Os inúmeros e incontáveis "E se...?" são trabalhados meticulosamente pela escritora, com a profundidade e o rigor jornalísticos de alguém que espera encontrar uma Verdade com V maiúsculo. Ao tentar contar a história de uma morte, no entanto, ela acaba por narrar a história de uma vida: a vida de um homem muito amado, a vida de um casal até o dia em que a morte os separou.

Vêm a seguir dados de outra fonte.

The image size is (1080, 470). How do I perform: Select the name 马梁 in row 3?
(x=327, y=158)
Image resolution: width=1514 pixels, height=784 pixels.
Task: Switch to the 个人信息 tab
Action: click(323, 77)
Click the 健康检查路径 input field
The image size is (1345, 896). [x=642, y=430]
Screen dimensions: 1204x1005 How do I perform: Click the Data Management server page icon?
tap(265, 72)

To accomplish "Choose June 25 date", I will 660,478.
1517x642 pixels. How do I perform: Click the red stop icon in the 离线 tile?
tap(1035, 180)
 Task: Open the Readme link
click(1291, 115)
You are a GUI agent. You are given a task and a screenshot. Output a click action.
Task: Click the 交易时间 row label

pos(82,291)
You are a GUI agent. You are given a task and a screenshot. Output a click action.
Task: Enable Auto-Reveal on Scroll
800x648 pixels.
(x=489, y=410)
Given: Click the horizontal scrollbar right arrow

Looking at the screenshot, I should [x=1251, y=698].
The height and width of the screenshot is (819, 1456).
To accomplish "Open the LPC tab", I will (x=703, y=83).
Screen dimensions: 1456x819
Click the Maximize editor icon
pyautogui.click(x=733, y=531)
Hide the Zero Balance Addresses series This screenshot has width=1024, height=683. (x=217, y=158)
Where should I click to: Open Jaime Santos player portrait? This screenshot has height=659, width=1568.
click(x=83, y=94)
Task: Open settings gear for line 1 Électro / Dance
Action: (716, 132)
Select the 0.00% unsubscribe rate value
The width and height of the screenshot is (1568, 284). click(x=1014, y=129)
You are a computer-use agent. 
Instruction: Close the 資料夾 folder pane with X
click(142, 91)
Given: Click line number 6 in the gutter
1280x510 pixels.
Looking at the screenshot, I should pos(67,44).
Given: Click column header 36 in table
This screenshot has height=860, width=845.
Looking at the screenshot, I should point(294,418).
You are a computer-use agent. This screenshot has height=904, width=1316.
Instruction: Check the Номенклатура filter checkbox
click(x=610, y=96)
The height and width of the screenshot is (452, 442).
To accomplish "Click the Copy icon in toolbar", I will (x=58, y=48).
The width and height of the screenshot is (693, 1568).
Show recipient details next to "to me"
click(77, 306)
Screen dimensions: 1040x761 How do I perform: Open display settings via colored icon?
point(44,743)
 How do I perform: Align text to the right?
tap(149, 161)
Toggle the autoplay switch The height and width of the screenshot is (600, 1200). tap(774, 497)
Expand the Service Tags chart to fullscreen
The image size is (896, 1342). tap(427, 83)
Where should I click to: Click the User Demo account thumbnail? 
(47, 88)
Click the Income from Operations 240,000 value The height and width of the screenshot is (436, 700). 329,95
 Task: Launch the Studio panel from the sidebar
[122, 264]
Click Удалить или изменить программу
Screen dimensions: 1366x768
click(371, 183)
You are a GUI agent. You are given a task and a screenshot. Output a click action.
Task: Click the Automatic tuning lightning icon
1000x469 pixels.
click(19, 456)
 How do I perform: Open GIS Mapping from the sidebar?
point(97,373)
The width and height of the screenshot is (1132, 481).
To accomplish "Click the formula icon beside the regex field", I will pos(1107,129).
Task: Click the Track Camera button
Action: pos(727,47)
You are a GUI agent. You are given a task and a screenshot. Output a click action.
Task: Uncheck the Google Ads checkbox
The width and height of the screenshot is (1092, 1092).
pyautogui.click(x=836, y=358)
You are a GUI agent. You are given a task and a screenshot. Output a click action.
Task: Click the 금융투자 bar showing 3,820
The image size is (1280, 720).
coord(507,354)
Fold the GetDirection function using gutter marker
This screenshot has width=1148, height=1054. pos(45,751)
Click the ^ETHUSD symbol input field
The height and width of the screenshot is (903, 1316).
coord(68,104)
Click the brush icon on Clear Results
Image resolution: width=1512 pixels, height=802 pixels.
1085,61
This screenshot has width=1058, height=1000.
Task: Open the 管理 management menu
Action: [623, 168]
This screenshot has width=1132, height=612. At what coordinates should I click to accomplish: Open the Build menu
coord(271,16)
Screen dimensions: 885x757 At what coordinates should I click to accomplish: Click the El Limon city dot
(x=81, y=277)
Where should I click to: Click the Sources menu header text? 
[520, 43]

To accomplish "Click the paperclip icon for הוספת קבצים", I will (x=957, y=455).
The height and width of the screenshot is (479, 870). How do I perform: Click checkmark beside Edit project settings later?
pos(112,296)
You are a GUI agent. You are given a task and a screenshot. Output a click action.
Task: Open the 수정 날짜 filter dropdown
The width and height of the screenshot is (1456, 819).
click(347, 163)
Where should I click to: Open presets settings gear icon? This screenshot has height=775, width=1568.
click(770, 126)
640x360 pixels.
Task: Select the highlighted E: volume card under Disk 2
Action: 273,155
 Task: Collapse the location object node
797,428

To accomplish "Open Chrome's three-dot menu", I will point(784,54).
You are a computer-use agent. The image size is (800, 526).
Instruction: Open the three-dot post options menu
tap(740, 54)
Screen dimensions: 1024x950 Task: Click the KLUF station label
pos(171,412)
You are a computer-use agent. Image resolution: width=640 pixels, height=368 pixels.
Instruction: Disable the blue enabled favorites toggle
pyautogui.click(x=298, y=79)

Os "E se..?" são também emissários de responsabilidades, pretendem distribuir culpas que não cabem a ninguém. Brigitte deve culpar a si própria?

A Deus?

Ao próprio morto?

Ao acaso?

Ao destino?

"Vivre Vite" (editora Flammarion) levou 20 anos para ser escrito porque, segundo a autora, foi preciso "chegar a uma distância segura dos acontecimentos" para enfim poder lançar-se nessa aventura.

Lendo o livro, fica a impressão de que ela sempre esteve consciente do impossível da missão a que se propôs. Quanto tempo se leva para buscar uma agulha no palheiro? Brigitte parece saber que, mesmo sem conseguir encontrar a agulha, terá valido a pena procura-la; afinal, só assim será possível organizar o palheiro, desfaze-lo até chegar, por um novo percurso, ao vazio que já se apresentava no início da busca.

Vazio e cheio são, assim como vida e morte, inseparáveis —dois lados de uma mesma moeda. Fazer o luto é tentar preencher o vazio para aprender a conviver com ele. Brigitte Giraud conseguiu. Brilhantemente.